(Supplied passage)

Unsubstituted PTs are conductive after doping, and have excellent environmental stability compared with some other conducting polymers such as polyacetylene, but are intractable and soluble only in solutions like mixtures of arsenic trifluoride and arsenic pentafluoride.[36] However, in 1987 examples of organic-soluble PTs were reported. Elsenbaumer et al., using a nickel-catalyzed Grignard cross-coupling, synthesized two soluble PTs, poly(3-butylthiophene) and poly(3-methylthiophene-'co'-3'-octylthiophene), which could be cast into films and doped with iodine to reach conductivities of 4 to 6 S/cm.[37] Hotta et al. synthesized poly(3-butylthiophene) and poly(3-hexylthiophene) electrochemically[38] (and later chemically[39]), and characterized the polymers in solution[40] and cast into films.[41] The soluble PATs demonstrated both thermochromism and solvatochromism (see above) in chloroform and 2,5-dimethyltetrahydrofuran.[42]

Water-soluble PT's are represented by sodium poly(3-thiophenealkanesulfonate)s.[43] In addition to conferring water solubility, the pendant sulfonate groups act as counterions, producing self-doped conducting polymers. Substituted PTs with tethered carboxylic acids,[44] acetic acids,[45] amino acids,[25] and urethanes[46] are also water-soluble.

Poly(3-(perfluorooctyl)thiophene)s soluble in supercritical carbon dioxide[47] were electrochemically and chemically synthesized by Collard et al.[48] Finally, unsubstituted oligothiophenes capped at both ends with thermally-labile alkyl esters were cast as films from solution, and then heated to remove the solublizing end groups. Atomic force microscopy (AFM) images showed a significant increase in long-range order after heating.[49]


PTs can be synthesized electrochemically, by applying a potential across a solution of the monomer, or chemically, using oxidants or cross-coupling catalysts. All methods have their advantages and disadvantages.

(Problems)
a) Translate this sentence from the polythiophene passage into French: "In addition to conferring water solubility, the pendant sulfonate groups act as counterions, producing self-doped conducting polymers."
b) Which tethered groups does the polythiophene passage say make substituted PTs water-soluble? List every one.
c) Write out the polythiophene passage word for word from "Water-soluble PT's are" to "are also water-soluble.".

(Stored data)
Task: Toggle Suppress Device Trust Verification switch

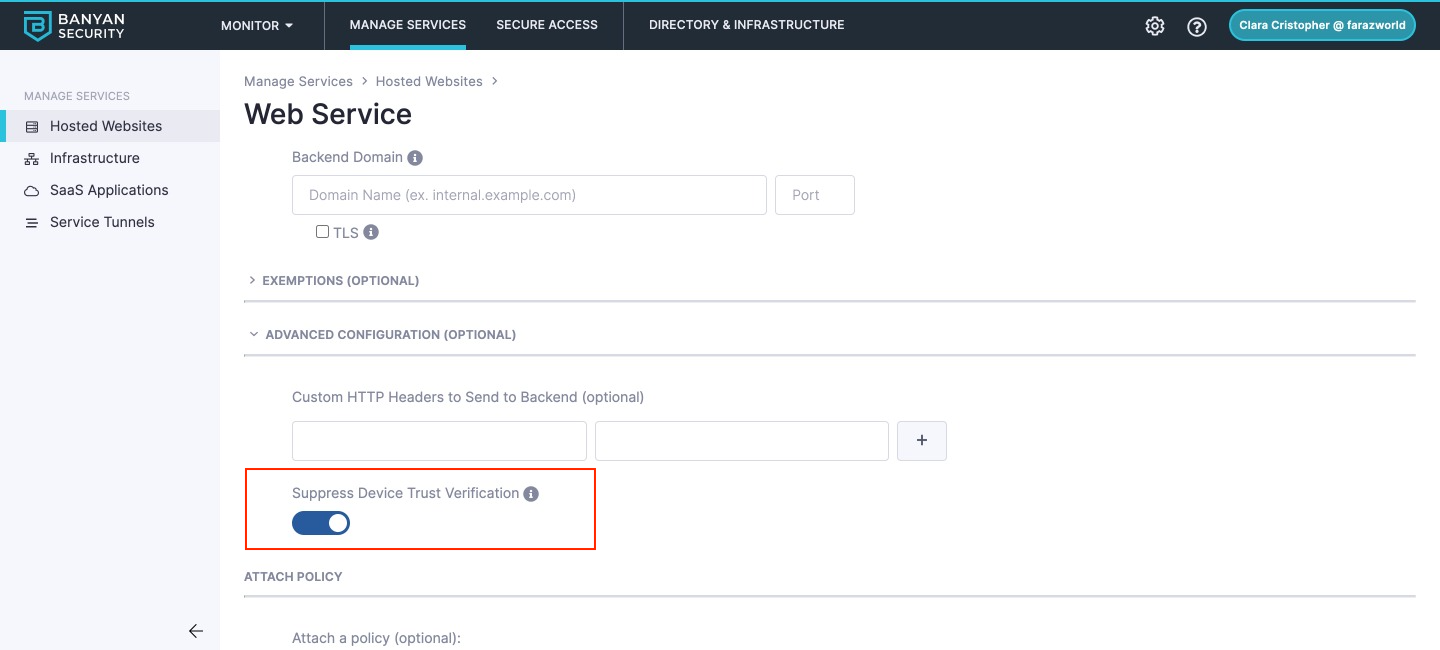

(The replies)
a) En plus de conférer la solubilité dans l'eau, les groupes sulfonate pendants agissent comme contre-ions, produisant des polymères conducteurs autodopés.

b)
- Carboxylic acids
- Acetic acids
- Amino acids
- Urethanes

c)
Water-soluble PT's are represented by sodium poly(3-thiophenealkanesulfonate)s.[43] In addition to conferring water solubility, the pendant sulfonate groups act as counterions, producing self-doped conducting polymers. Substituted PTs with tethered carboxylic acids,[44] acetic acids,[45] amino acids,[25] and urethanes[46] are also water-soluble.